SOURCE RECORDS>
+ + + + + + +

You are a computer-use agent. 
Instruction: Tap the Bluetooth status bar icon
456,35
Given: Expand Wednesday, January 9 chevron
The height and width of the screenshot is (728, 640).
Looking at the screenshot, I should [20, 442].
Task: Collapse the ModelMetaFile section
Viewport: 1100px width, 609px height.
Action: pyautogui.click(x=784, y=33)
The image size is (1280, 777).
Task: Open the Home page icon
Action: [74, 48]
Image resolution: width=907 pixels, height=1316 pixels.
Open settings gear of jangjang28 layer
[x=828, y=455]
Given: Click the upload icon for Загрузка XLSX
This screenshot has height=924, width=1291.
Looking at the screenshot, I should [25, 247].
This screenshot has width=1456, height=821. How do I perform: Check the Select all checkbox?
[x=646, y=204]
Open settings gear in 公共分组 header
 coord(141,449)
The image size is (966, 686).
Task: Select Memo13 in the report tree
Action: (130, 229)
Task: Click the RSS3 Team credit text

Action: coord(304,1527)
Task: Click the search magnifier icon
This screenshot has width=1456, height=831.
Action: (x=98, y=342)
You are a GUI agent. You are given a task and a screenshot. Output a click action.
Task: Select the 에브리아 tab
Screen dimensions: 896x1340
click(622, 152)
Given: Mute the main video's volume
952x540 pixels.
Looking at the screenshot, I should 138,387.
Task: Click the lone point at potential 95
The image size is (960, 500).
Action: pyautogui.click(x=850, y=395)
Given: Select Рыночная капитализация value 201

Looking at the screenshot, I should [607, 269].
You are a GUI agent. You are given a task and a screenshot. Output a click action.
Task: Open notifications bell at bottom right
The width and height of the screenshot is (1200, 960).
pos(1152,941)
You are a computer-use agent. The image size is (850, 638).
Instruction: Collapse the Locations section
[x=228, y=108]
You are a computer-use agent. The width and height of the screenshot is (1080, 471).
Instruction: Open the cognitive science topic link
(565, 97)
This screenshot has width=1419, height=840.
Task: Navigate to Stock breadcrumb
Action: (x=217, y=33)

+ + + + + + +

EXERCISE DESCRIPTION>
In which lines of the records does the word "agent" appear? Copy each of them.

SOLUTION>
You are a computer-use agent. 
You are a GUI agent. You are given a task and a screenshot. Output a click action.
You are a GUI agent. You are given a task and a screenshot. Output a click action.
You are a computer-use agent. The image size is (850, 638).
You are a computer-use agent. The width and height of the screenshot is (1080, 471).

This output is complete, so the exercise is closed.